Die RunAs-Spezifikation wird im Implementierungsdeskriptor definiert, d. h. in der Datei ejb-jar.xml im EJB-Modul bzw. der Datei web.xml im Webmodul. Die Erweiterung der RunAs-Spezifikation ist in der Datei ibm-ejb-jar-ext.xml enthalten.

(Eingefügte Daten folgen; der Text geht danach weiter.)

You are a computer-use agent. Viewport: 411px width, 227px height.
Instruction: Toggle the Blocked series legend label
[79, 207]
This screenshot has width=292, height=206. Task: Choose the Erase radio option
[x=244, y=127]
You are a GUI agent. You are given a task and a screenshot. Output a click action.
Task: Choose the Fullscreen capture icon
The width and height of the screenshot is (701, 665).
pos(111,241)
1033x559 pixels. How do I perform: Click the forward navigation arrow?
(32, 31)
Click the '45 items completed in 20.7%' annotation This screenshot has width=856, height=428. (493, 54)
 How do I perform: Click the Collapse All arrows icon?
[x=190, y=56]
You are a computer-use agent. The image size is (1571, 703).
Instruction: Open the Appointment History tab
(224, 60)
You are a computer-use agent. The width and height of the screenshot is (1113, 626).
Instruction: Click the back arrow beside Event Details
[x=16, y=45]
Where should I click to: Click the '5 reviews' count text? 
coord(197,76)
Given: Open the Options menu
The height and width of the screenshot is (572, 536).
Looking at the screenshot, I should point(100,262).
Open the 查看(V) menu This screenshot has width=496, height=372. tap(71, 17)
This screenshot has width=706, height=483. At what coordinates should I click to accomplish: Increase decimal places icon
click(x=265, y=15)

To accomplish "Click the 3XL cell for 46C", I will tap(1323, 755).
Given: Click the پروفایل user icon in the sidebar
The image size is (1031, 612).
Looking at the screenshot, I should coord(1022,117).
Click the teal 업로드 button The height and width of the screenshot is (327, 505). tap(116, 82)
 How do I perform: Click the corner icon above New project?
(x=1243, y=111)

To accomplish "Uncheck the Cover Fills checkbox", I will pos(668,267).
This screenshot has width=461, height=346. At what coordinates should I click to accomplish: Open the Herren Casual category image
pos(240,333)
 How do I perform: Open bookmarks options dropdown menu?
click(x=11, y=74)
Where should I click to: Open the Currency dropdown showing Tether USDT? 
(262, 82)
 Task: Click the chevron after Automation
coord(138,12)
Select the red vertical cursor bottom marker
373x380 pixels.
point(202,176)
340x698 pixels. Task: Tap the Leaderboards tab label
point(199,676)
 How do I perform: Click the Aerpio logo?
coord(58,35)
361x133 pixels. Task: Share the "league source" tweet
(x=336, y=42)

Für jede Anwendung, die eine Zuordnung einer RunAs-Rolle zum Benutzer enthält ist eine IBM-spezifische Bindungsdatei verfügbar. Diese Datei wird in der Datei ibm-application-bnd.xml angegeben.

Delegierungsprozess
- Zuordnungstabelle von Ressourcen zu RunAs-Rollen
- Zuordnungstabelle von RunAs-Rollen zu Benutzer-ID und Kennwort
Die Zuordnungstabelle von Ressourcen zu RunAs-Rollen dient dazu, die Rolle abzurufen, die von einem Servlet oder Enterprise-Beans verwendet wird, um den nächsten Enterprise-Beans-Aufruf weiterzugeben.
Die Zuordnungstabelle von RunAs-Rollen zu Benutzer-ID und Kennwort dient dazu, die Benutzer-ID und das Kennwort abzurufen, die zur RunAs-Rolle gehören.
Delegierung wird nach erfolgreicher Authentifizierung und Berechtigung ausgeführt. Während dieses Prozesses sucht das Delegierungsmodul in der Zuordnungstabelle von Ressourcen zu RunAs-Rollen nach der RunAs-Rolle (3). Das Delegierungsmodul sucht auch in der Zuordnungstabelle von RunAs-Rollen zu Benutzer-ID und Kennwort, um den Benutzer abzurufen, der zur RunAs-Rolle gehört (4). Die Benutzer-ID und Kennwort werden dafür verwendet, mithilfe des Authentifizierungsmoduls (das nicht abgebildet ist) einen neuen Berechtigungsnachweis zu erzeugen.
Der generierte
Berechtigungsnachweis wird im aktuellen ORB-Objekt (Object Request Broker) als Aufrufberechtigung
gespeichert (5). Servlets und Enterprise-Beans verwenden beim Aufruf weiterer Enterprise-Beans den Berechtigungsnachweis für Aufruf
aus dem aktuellen ORB (6)
und rufen dann die nächsten Enterprise-Beans auf (7).